A week ago, I posted on the Thesis licensing controversy, closing with the wish that it wouldn’t go to court. Well, that wish was granted. I am “glad that Pearson saw fit to respect the GPL and that no blood was shed in the process” (to quote Jolie O’Dell, who has moved to Mashable from RWW).

Why should WordPress themes (not just Thesis) be GPL’d? WordPress core developer Mark Jaquith made a thorough argument that: Theme code necessarily derives from WordPress and thus must be licensed under the GPL if it is distributed. There’s lively discussion at Mark’s blog and at Reddit.

WordPress, the GPL, and Thesis

WordPress is open source software, licensed under the GPL (as its About page tells us). The question is: does the fact that WordPress is under the GPL mean that WordPress themes must also be under the GPL? This question of WordPress theme licensing has come to a head recently, as what Mitch Canter calls the great Thesis vs. WordPress theme debate.

Thesis is the flagship theme at DIYthemes. It is one of several WordPress themes developed by Chris Pearson. It is not under the GPL, because Chris doesn’t want it to be, and doesn’t think it has to be.

Why should a WordPress theme use the GPL? One way of making the argument is to use the following quote from the GPL FAQ. Combining two modules means connecting them together so that they form a single larger program. If either part is covered by the GPL, the whole combination must also be released under the GPL. A WordPress theme is a module that combines with WordPress core and with plugins to form a single larger program.

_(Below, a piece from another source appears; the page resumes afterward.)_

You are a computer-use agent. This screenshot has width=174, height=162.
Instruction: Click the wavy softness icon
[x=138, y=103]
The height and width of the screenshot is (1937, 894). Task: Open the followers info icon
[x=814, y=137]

That’s the argument advance in a comment on the above-referenced great debate post. The comment is by Dougal Campbell, whose own post on the issue includes a good collection of links. Talking of links, my way in to this discussion was a post by Chris Cameron at RWW. That post focuses rather more on a specific exchange between Chris Pearson and Matt Mullenweg than on the wider issue.

I lean toward the view that WordPress themes (and plugins) are modules that combine with the core code. So they should be under the GPL, and hence free (as in freedom). If that makes a developer uneasy, well, maybe they should have thought of that before developing modules that combine with GPL’d code.

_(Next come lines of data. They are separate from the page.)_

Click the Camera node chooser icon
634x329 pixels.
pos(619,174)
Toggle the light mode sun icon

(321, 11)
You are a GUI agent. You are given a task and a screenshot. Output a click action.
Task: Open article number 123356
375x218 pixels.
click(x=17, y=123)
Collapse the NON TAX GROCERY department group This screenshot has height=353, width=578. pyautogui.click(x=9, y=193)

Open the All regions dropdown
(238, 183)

On the other hand, I think that reasonable people can disagree on this issue. So how to resolve it? Through the courts?

I have a few questions about the legal route. First, who has the best standing to bring suit? Would it be the WordPress Foundation (an organization of and from which I’ve heard little since its founding)?

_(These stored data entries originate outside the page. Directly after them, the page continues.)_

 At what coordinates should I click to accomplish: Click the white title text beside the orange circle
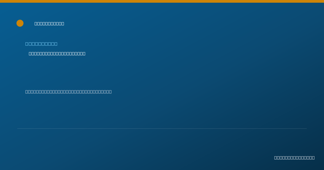point(49,23)
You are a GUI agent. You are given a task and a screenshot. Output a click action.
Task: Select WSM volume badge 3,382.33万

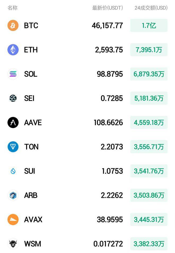149,244
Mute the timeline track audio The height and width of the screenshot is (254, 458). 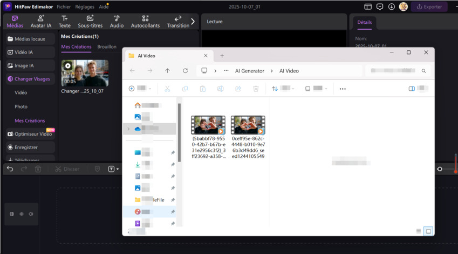click(31, 214)
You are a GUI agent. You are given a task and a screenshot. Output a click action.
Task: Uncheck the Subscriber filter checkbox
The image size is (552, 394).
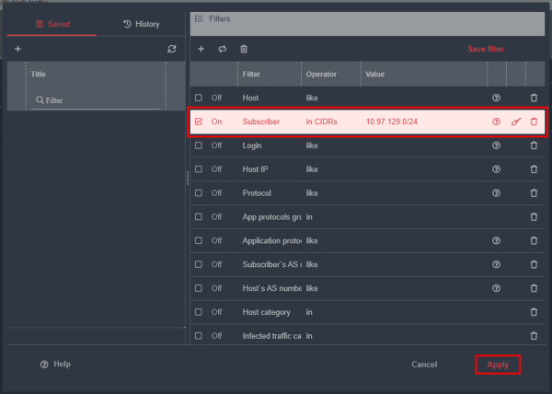click(x=199, y=122)
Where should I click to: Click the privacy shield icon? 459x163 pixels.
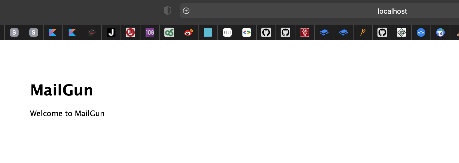pos(167,11)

Second, is this particular case too clouded by issues specific to Thesis to provide a good test of the basic question of theme licensing? (I’m thinking of statements that Thesis includes some code lifted from WordPress core.)

Finally, would a lawsuit be a good use of anyone’s resouces? I strongly suspect not.

WordPress Foundation Founded

Founder Matt announced the founding of the WordPress Foundation with – what else – a post on a WordPress blog. I saw the news via ReadWriteJolie, whose post is a mix of reporting and rejoicing.

Rather than covering the same ground, I’ll add that:

  • The theme for the Foundation’s blog is Twenty Ten, “The 2010 default theme for WordPress.” It’s good to see Kubrik giving way to a far cleaner theme.
  • Matt acknowledges that we expected to see the WordPress Foundation say “Hello World” a while ago. He does so with phrases such as slow cookin’ makes good eatin’ and ducks in a row. If I were a duck, I’d be nervous.

GPL: Flavors and Numbers

Palamida maintains a watch on GPLv3 adoption. Over 2000 projects are now using v3. After reading the current PalaPost, I had the following questions.

  • Who are these Palamida people?
  • Why are they using Blogger, rather than free/open source software, for their blog about use of the most prominent free software license?
  • What about AGPL adoption? (Pala’s post mentions AGPL, but doesn’t provide numbers.)

Matt Asay, via whom I saw this, shares my interest in the last of these questions. In researching the first two I tried to get to Palamida.com, only to encounter a Drupal mascot and an “unable to connect to database” error. I guess Palamida is trying to use free software…

ASUS GPL Violations

Cliff Biffle has a post on the ASUS Eee PC that’s as impressive as his name, and more impressive than ASUS’ regard for free/open source software.

ASUS is bound by the GPL to make the sources for the software they’re distributing available… ASUS has posted a 1.8GB ZIP file on their website that they claim is the sources, but it’s not.

I’m inclined to apply Hanlon’s razor and so to view ASUS as a fool rather than as an evil penguin-molester. Hence, still stands my plea: Eee PC for me!